[Opening THE RECORDS section]

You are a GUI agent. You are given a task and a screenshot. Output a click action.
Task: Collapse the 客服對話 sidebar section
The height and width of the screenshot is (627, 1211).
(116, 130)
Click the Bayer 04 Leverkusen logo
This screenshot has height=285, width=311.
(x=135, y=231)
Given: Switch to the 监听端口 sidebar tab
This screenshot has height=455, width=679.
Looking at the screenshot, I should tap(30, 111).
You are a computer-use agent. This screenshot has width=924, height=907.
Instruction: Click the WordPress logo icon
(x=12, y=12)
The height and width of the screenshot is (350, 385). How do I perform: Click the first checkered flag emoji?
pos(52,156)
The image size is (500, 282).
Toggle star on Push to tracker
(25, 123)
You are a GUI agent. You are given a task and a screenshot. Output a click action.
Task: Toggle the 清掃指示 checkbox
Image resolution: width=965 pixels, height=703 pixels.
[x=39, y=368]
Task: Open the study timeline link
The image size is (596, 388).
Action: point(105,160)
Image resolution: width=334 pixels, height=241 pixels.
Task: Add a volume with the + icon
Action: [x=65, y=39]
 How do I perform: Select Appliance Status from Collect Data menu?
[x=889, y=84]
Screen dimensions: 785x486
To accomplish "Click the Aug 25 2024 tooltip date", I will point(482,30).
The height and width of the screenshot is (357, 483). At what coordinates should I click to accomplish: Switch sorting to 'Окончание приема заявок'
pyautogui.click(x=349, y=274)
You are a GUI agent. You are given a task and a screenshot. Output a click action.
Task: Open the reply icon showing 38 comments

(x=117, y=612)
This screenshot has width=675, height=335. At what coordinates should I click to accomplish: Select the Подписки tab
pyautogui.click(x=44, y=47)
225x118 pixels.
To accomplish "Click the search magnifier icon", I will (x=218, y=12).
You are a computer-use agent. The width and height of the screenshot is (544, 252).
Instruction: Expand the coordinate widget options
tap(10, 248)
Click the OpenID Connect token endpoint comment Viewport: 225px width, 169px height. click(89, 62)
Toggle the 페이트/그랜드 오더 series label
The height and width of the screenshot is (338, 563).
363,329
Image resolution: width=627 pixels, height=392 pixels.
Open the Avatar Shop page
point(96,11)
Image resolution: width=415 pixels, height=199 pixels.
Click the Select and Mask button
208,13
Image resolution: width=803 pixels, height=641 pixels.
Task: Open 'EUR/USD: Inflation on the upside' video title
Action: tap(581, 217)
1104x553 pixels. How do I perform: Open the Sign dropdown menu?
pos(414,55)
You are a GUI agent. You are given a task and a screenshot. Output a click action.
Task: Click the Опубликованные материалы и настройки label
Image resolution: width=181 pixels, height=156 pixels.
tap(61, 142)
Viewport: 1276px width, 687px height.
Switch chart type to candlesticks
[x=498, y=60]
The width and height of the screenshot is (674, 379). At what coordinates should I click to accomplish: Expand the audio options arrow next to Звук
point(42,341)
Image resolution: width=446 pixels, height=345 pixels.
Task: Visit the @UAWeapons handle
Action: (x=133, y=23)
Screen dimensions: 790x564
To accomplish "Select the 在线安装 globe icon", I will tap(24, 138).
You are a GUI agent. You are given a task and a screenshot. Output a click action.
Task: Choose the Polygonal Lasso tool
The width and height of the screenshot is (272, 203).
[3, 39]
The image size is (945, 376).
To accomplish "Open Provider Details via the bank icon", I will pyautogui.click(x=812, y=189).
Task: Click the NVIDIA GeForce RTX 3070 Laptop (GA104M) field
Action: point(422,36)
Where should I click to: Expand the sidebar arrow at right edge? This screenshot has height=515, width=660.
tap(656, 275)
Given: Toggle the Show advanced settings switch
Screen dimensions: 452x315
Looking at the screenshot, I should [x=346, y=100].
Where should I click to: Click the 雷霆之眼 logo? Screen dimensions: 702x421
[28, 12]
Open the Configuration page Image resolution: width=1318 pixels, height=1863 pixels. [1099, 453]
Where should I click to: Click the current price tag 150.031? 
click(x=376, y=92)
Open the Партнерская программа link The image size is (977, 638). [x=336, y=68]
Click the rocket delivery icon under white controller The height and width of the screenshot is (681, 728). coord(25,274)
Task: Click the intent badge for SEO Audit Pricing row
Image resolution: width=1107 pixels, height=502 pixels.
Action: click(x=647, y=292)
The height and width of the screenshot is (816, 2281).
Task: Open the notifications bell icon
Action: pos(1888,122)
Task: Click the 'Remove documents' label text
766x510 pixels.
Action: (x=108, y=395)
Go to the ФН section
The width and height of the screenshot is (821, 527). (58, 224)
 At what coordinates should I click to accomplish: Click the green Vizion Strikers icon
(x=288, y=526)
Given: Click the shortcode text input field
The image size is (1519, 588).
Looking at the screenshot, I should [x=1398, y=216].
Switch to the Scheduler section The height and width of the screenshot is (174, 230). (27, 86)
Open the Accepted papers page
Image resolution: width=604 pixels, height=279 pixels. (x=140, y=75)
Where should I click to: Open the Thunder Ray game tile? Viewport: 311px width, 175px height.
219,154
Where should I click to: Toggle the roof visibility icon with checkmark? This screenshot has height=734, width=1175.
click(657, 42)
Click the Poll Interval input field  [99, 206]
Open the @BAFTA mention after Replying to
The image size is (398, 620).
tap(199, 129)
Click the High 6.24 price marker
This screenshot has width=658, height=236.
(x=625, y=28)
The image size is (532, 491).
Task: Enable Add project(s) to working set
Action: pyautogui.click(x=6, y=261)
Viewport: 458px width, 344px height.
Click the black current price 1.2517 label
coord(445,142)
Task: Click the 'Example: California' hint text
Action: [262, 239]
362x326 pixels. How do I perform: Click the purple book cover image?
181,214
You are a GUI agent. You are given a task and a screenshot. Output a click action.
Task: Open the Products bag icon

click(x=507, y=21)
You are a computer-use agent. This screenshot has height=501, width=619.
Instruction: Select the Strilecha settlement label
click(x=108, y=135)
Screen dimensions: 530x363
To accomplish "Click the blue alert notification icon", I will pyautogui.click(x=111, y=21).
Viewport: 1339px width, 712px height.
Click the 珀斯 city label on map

[Closing THE RECORDS section]

When you write out the listing, keep every line exactly as it is above.

ANSWER SECTION:
You are a GUI agent. You are given a task and a screenshot. Output a click action.
Task: Collapse the 客服對話 sidebar section
The height and width of the screenshot is (627, 1211).
(116, 130)
Click the Bayer 04 Leverkusen logo
This screenshot has height=285, width=311.
(x=135, y=231)
Given: Switch to the 监听端口 sidebar tab
This screenshot has height=455, width=679.
Looking at the screenshot, I should tap(30, 111).
You are a computer-use agent. This screenshot has width=924, height=907.
Instruction: Click the WordPress logo icon
(x=12, y=12)
The height and width of the screenshot is (350, 385). How do I perform: Click the first checkered flag emoji?
pos(52,156)
The image size is (500, 282).
Toggle star on Push to tracker
(25, 123)
You are a GUI agent. You are given a task and a screenshot. Output a click action.
Task: Toggle the 清掃指示 checkbox
Image resolution: width=965 pixels, height=703 pixels.
[x=39, y=368]
Task: Open the study timeline link
The image size is (596, 388).
Action: point(105,160)
Image resolution: width=334 pixels, height=241 pixels.
Task: Add a volume with the + icon
Action: [x=65, y=39]
 How do I perform: Select Appliance Status from Collect Data menu?
[x=889, y=84]
Screen dimensions: 785x486
To accomplish "Click the Aug 25 2024 tooltip date", I will point(482,30).
The height and width of the screenshot is (357, 483). At what coordinates should I click to accomplish: Switch sorting to 'Окончание приема заявок'
pyautogui.click(x=349, y=274)
You are a GUI agent. You are given a task and a screenshot. Output a click action.
Task: Open the reply icon showing 38 comments

(x=117, y=612)
This screenshot has width=675, height=335. At what coordinates should I click to accomplish: Select the Подписки tab
pyautogui.click(x=44, y=47)
225x118 pixels.
To accomplish "Click the search magnifier icon", I will (x=218, y=12).
You are a computer-use agent. The width and height of the screenshot is (544, 252).
Instruction: Expand the coordinate widget options
tap(10, 248)
Click the OpenID Connect token endpoint comment Viewport: 225px width, 169px height. click(89, 62)
Toggle the 페이트/그랜드 오더 series label
The height and width of the screenshot is (338, 563).
363,329
Image resolution: width=627 pixels, height=392 pixels.
Open the Avatar Shop page
point(96,11)
Image resolution: width=415 pixels, height=199 pixels.
Click the Select and Mask button
208,13
Image resolution: width=803 pixels, height=641 pixels.
Task: Open 'EUR/USD: Inflation on the upside' video title
Action: tap(581, 217)
1104x553 pixels. How do I perform: Open the Sign dropdown menu?
pos(414,55)
You are a GUI agent. You are given a task and a screenshot. Output a click action.
Task: Click the Опубликованные материалы и настройки label
Image resolution: width=181 pixels, height=156 pixels.
tap(61, 142)
Viewport: 1276px width, 687px height.
Switch chart type to candlesticks
[x=498, y=60]
The width and height of the screenshot is (674, 379). At what coordinates should I click to accomplish: Expand the audio options arrow next to Звук
point(42,341)
Image resolution: width=446 pixels, height=345 pixels.
Task: Visit the @UAWeapons handle
Action: (x=133, y=23)
Screen dimensions: 790x564
To accomplish "Select the 在线安装 globe icon", I will tap(24, 138).
You are a GUI agent. You are given a task and a screenshot. Output a click action.
Task: Choose the Polygonal Lasso tool
The width and height of the screenshot is (272, 203).
[3, 39]
The image size is (945, 376).
To accomplish "Open Provider Details via the bank icon", I will pyautogui.click(x=812, y=189).
Task: Click the NVIDIA GeForce RTX 3070 Laptop (GA104M) field
Action: point(422,36)
Where should I click to: Expand the sidebar arrow at right edge? This screenshot has height=515, width=660.
tap(656, 275)
Given: Toggle the Show advanced settings switch
Screen dimensions: 452x315
Looking at the screenshot, I should [x=346, y=100].
Where should I click to: Click the 雷霆之眼 logo? Screen dimensions: 702x421
[28, 12]
Open the Configuration page Image resolution: width=1318 pixels, height=1863 pixels. [1099, 453]
Where should I click to: Click the current price tag 150.031? 
click(x=376, y=92)
Open the Партнерская программа link The image size is (977, 638). [x=336, y=68]
Click the rocket delivery icon under white controller The height and width of the screenshot is (681, 728). coord(25,274)
Task: Click the intent badge for SEO Audit Pricing row
Image resolution: width=1107 pixels, height=502 pixels.
Action: click(x=647, y=292)
The height and width of the screenshot is (816, 2281).
Task: Open the notifications bell icon
Action: pos(1888,122)
Task: Click the 'Remove documents' label text
766x510 pixels.
Action: (x=108, y=395)
Go to the ФН section
The width and height of the screenshot is (821, 527). (58, 224)
 At what coordinates should I click to accomplish: Click the green Vizion Strikers icon
(x=288, y=526)
Given: Click the shortcode text input field
The image size is (1519, 588).
Looking at the screenshot, I should [x=1398, y=216].
Switch to the Scheduler section The height and width of the screenshot is (174, 230). (27, 86)
Open the Accepted papers page
Image resolution: width=604 pixels, height=279 pixels. (x=140, y=75)
Where should I click to: Open the Thunder Ray game tile? Viewport: 311px width, 175px height.
219,154
Where should I click to: Toggle the roof visibility icon with checkmark? This screenshot has height=734, width=1175.
click(657, 42)
Click the Poll Interval input field  [99, 206]
Open the @BAFTA mention after Replying to
The image size is (398, 620).
tap(199, 129)
Click the High 6.24 price marker
This screenshot has width=658, height=236.
(x=625, y=28)
The image size is (532, 491).
Task: Enable Add project(s) to working set
Action: pyautogui.click(x=6, y=261)
Viewport: 458px width, 344px height.
Click the black current price 1.2517 label
coord(445,142)
Task: Click the 'Example: California' hint text
Action: [262, 239]
362x326 pixels. How do I perform: Click the purple book cover image?
181,214
You are a GUI agent. You are given a task and a screenshot. Output a click action.
Task: Open the Products bag icon

click(x=507, y=21)
You are a computer-use agent. This screenshot has height=501, width=619.
Instruction: Select the Strilecha settlement label
click(x=108, y=135)
Screen dimensions: 530x363
To accomplish "Click the blue alert notification icon", I will pyautogui.click(x=111, y=21).
Viewport: 1339px width, 712px height.
Click the 珀斯 city label on map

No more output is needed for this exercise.